EXERCISE:
Rewrite the records below with "GUI agent" changed to "screen assistant" wherever it appears, keeping everything else the same.

INPUT DATA:
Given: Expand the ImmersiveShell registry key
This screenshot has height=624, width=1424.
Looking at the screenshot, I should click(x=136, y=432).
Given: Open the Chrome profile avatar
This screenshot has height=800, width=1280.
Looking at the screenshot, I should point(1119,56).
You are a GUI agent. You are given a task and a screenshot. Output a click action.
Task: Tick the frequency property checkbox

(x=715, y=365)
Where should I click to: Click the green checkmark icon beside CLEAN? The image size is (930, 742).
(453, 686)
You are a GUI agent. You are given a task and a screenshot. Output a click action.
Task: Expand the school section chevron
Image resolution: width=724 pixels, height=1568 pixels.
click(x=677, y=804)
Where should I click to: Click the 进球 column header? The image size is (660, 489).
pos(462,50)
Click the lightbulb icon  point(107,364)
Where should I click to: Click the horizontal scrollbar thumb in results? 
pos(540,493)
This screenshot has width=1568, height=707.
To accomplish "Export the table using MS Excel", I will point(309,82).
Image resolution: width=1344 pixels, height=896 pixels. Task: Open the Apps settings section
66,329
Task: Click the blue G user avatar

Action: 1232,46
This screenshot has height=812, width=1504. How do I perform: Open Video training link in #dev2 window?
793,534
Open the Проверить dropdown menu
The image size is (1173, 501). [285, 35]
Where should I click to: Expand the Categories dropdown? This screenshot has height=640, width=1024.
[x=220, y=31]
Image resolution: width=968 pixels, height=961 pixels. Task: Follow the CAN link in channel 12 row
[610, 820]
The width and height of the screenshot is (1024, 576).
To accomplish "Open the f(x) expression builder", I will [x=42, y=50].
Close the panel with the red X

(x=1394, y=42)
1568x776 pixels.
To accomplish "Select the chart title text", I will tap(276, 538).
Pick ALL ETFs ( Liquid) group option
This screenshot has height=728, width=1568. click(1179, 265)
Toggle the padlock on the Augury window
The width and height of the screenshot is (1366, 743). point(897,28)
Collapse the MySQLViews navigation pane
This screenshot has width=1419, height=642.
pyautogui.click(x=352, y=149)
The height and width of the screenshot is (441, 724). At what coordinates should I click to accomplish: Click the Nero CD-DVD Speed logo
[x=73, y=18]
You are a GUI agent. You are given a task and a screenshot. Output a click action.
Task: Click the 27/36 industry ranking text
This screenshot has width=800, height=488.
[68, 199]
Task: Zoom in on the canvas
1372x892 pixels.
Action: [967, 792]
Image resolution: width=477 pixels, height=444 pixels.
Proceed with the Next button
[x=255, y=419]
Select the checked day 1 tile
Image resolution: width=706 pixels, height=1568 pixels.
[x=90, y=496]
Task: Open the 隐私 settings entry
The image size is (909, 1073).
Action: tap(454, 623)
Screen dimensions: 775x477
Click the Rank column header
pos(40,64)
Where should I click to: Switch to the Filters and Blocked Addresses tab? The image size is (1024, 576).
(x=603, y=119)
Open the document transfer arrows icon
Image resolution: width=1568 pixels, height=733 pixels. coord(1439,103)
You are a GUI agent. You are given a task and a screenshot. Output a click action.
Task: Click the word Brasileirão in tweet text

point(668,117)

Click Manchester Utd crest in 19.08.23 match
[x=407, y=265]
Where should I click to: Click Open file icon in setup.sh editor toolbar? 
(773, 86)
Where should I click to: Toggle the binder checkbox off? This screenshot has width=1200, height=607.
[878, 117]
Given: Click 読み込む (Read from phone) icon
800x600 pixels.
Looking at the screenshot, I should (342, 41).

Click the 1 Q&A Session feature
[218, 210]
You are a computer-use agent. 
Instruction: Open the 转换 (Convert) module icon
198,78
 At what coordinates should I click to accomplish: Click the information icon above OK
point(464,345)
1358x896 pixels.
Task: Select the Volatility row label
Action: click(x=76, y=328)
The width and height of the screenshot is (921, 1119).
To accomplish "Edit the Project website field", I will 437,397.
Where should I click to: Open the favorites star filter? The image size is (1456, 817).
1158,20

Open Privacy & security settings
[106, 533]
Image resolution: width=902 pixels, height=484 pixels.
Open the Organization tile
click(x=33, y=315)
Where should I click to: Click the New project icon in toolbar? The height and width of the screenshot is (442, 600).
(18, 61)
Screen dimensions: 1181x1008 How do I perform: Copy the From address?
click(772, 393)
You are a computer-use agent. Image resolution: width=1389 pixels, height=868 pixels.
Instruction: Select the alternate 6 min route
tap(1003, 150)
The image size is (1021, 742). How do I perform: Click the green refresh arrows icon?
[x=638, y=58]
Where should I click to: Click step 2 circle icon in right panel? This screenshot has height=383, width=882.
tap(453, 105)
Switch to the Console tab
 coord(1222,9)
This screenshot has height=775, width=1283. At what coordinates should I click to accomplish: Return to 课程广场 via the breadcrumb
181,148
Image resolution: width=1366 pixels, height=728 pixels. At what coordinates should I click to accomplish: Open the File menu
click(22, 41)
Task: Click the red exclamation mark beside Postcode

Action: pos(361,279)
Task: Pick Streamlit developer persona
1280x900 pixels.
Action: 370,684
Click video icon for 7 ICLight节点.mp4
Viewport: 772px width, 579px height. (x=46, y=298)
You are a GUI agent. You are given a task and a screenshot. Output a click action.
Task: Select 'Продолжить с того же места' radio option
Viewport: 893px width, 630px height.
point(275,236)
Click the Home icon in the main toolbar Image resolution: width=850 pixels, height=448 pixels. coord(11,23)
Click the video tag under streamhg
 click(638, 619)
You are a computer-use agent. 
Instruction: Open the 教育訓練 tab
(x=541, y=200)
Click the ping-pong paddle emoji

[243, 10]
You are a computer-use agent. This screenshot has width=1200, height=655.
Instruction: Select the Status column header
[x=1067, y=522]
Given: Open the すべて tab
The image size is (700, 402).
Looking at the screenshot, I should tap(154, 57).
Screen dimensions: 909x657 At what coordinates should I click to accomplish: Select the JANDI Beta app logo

FINISHED EXERCISE:
Given: Expand the ImmersiveShell registry key
This screenshot has height=624, width=1424.
Looking at the screenshot, I should click(x=136, y=432).
Given: Open the Chrome profile avatar
This screenshot has height=800, width=1280.
Looking at the screenshot, I should point(1119,56).
You are a screen assistant. You are given a task and a screenshot. Output a click action.
Task: Tick the frequency property checkbox

(x=715, y=365)
Where should I click to: Click the green checkmark icon beside CLEAN? The image size is (930, 742).
(453, 686)
You are a screen assistant. You are given a task and a screenshot. Output a click action.
Task: Expand the school section chevron
Image resolution: width=724 pixels, height=1568 pixels.
click(x=677, y=804)
Where should I click to: Click the 进球 column header? The image size is (660, 489).
pos(462,50)
Click the lightbulb icon  point(107,364)
Where should I click to: Click the horizontal scrollbar thumb in results? 
pos(540,493)
This screenshot has width=1568, height=707.
To accomplish "Export the table using MS Excel", I will point(309,82).
Image resolution: width=1344 pixels, height=896 pixels. Task: Open the Apps settings section
66,329
Task: Click the blue G user avatar

Action: 1232,46
This screenshot has height=812, width=1504. How do I perform: Open Video training link in #dev2 window?
793,534
Open the Проверить dropdown menu
The image size is (1173, 501). [285, 35]
Where should I click to: Expand the Categories dropdown? This screenshot has height=640, width=1024.
[x=220, y=31]
Image resolution: width=968 pixels, height=961 pixels. Task: Follow the CAN link in channel 12 row
[610, 820]
The width and height of the screenshot is (1024, 576).
To accomplish "Open the f(x) expression builder", I will [x=42, y=50].
Close the panel with the red X

(x=1394, y=42)
1568x776 pixels.
To accomplish "Select the chart title text", I will tap(276, 538).
Pick ALL ETFs ( Liquid) group option
This screenshot has height=728, width=1568. click(1179, 265)
Toggle the padlock on the Augury window
The width and height of the screenshot is (1366, 743). point(897,28)
Collapse the MySQLViews navigation pane
This screenshot has width=1419, height=642.
pyautogui.click(x=352, y=149)
The height and width of the screenshot is (441, 724). At what coordinates should I click to accomplish: Click the Nero CD-DVD Speed logo
[x=73, y=18]
You are a screen assistant. You are given a task and a screenshot. Output a click action.
Task: Click the 27/36 industry ranking text
This screenshot has width=800, height=488.
[68, 199]
Task: Zoom in on the canvas
1372x892 pixels.
Action: [967, 792]
Image resolution: width=477 pixels, height=444 pixels.
Proceed with the Next button
[x=255, y=419]
Select the checked day 1 tile
Image resolution: width=706 pixels, height=1568 pixels.
[x=90, y=496]
Task: Open the 隐私 settings entry
The image size is (909, 1073).
Action: tap(454, 623)
Screen dimensions: 775x477
Click the Rank column header
pos(40,64)
Where should I click to: Switch to the Filters and Blocked Addresses tab? The image size is (1024, 576).
(x=603, y=119)
Open the document transfer arrows icon
Image resolution: width=1568 pixels, height=733 pixels. coord(1439,103)
You are a screen assistant. You are given a task and a screenshot. Output a click action.
Task: Click the word Brasileirão in tweet text

point(668,117)

Click Manchester Utd crest in 19.08.23 match
[x=407, y=265]
Where should I click to: Click Open file icon in setup.sh editor toolbar? 
(773, 86)
Where should I click to: Toggle the binder checkbox off? This screenshot has width=1200, height=607.
[878, 117]
Given: Click 読み込む (Read from phone) icon
800x600 pixels.
Looking at the screenshot, I should (342, 41).

Click the 1 Q&A Session feature
[218, 210]
You are a computer-use agent. 
Instruction: Open the 转换 (Convert) module icon
198,78
 At what coordinates should I click to accomplish: Click the information icon above OK
point(464,345)
1358x896 pixels.
Task: Select the Volatility row label
Action: click(x=76, y=328)
The width and height of the screenshot is (921, 1119).
To accomplish "Edit the Project website field", I will 437,397.
Where should I click to: Open the favorites star filter? The image size is (1456, 817).
1158,20

Open Privacy & security settings
[106, 533]
Image resolution: width=902 pixels, height=484 pixels.
Open the Organization tile
click(x=33, y=315)
Where should I click to: Click the New project icon in toolbar? The height and width of the screenshot is (442, 600).
(18, 61)
Screen dimensions: 1181x1008 How do I perform: Copy the From address?
click(772, 393)
You are a computer-use agent. Image resolution: width=1389 pixels, height=868 pixels.
Instruction: Select the alternate 6 min route
tap(1003, 150)
The image size is (1021, 742). How do I perform: Click the green refresh arrows icon?
[x=638, y=58]
Where should I click to: Click step 2 circle icon in right panel? This screenshot has height=383, width=882.
tap(453, 105)
Switch to the Console tab
 coord(1222,9)
This screenshot has height=775, width=1283. At what coordinates should I click to accomplish: Return to 课程广场 via the breadcrumb
181,148
Image resolution: width=1366 pixels, height=728 pixels. At what coordinates should I click to accomplish: Open the File menu
click(22, 41)
Task: Click the red exclamation mark beside Postcode

Action: pos(361,279)
Task: Pick Streamlit developer persona
1280x900 pixels.
Action: 370,684
Click video icon for 7 ICLight节点.mp4
Viewport: 772px width, 579px height. (x=46, y=298)
You are a screen assistant. You are given a task and a screenshot. Output a click action.
Task: Select 'Продолжить с того же места' radio option
Viewport: 893px width, 630px height.
point(275,236)
Click the Home icon in the main toolbar Image resolution: width=850 pixels, height=448 pixels. coord(11,23)
Click the video tag under streamhg
 click(638, 619)
You are a computer-use agent. 
Instruction: Open the 教育訓練 tab
(x=541, y=200)
Click the ping-pong paddle emoji

[243, 10]
You are a computer-use agent. This screenshot has width=1200, height=655.
Instruction: Select the Status column header
[x=1067, y=522]
Given: Open the すべて tab
The image size is (700, 402).
Looking at the screenshot, I should tap(154, 57).
Screen dimensions: 909x657 At what coordinates should I click to accomplish: Select the JANDI Beta app logo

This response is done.